• TASK INSTRUCTIONS
Rewrite the listing below as a numbered list, omitting any blank lines.
★ ★ ★ ★
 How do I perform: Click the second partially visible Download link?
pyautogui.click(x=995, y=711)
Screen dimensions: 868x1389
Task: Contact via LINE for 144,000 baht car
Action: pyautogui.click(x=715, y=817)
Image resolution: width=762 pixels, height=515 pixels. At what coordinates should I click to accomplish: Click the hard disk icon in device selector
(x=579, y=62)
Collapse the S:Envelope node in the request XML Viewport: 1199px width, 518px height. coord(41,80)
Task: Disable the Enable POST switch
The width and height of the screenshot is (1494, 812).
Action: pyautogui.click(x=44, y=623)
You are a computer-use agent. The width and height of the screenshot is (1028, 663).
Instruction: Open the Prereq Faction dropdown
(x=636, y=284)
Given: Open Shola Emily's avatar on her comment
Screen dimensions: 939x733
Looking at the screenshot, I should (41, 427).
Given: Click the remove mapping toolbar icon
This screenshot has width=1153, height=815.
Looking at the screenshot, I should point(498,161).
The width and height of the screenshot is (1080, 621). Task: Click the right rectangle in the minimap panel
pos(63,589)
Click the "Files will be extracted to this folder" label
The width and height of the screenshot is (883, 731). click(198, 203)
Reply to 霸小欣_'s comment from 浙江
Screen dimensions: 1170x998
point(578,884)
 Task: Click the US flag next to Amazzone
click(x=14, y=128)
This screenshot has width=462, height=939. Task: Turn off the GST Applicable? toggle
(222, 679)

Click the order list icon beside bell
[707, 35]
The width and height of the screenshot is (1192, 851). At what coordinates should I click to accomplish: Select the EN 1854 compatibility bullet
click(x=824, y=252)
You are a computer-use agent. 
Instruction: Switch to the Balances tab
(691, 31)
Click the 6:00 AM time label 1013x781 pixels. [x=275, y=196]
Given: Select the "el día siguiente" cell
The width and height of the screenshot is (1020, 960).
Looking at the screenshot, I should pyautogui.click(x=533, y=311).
★ ★ ★ ★
• RESPONSE TO THIS EXERCISE
1.  How do I perform: Click the second partially visible Download link?
2. pyautogui.click(x=995, y=711)
3. Screen dimensions: 868x1389
4. Task: Contact via LINE for 144,000 baht car
5. Action: pyautogui.click(x=715, y=817)
6. Image resolution: width=762 pixels, height=515 pixels. At what coordinates should I click to accomplish: Click the hard disk icon in device selector
7. (x=579, y=62)
8. Collapse the S:Envelope node in the request XML Viewport: 1199px width, 518px height. coord(41,80)
9. Task: Disable the Enable POST switch
10. The width and height of the screenshot is (1494, 812).
11. Action: pyautogui.click(x=44, y=623)
12. You are a computer-use agent. The width and height of the screenshot is (1028, 663).
13. Instruction: Open the Prereq Faction dropdown
14. (x=636, y=284)
15. Given: Open Shola Emily's avatar on her comment
16. Screen dimensions: 939x733
17. Looking at the screenshot, I should (41, 427).
18. Given: Click the remove mapping toolbar icon
19. This screenshot has width=1153, height=815.
20. Looking at the screenshot, I should point(498,161).
21. The width and height of the screenshot is (1080, 621). Task: Click the right rectangle in the minimap panel
22. pos(63,589)
23. Click the "Files will be extracted to this folder" label
24. The width and height of the screenshot is (883, 731). click(198, 203)
25. Reply to 霸小欣_'s comment from 浙江
26. Screen dimensions: 1170x998
27. point(578,884)
28.  Task: Click the US flag next to Amazzone
29. click(x=14, y=128)
30. This screenshot has width=462, height=939. Task: Turn off the GST Applicable? toggle
31. (222, 679)
32. Click the order list icon beside bell
33. [707, 35]
34. The width and height of the screenshot is (1192, 851). At what coordinates should I click to accomplish: Select the EN 1854 compatibility bullet
35. click(x=824, y=252)
36. You are a computer-use agent. 
37. Instruction: Switch to the Balances tab
38. (691, 31)
39. Click the 6:00 AM time label 1013x781 pixels. [x=275, y=196]
40. Given: Select the "el día siguiente" cell
41. The width and height of the screenshot is (1020, 960).
42. Looking at the screenshot, I should pyautogui.click(x=533, y=311).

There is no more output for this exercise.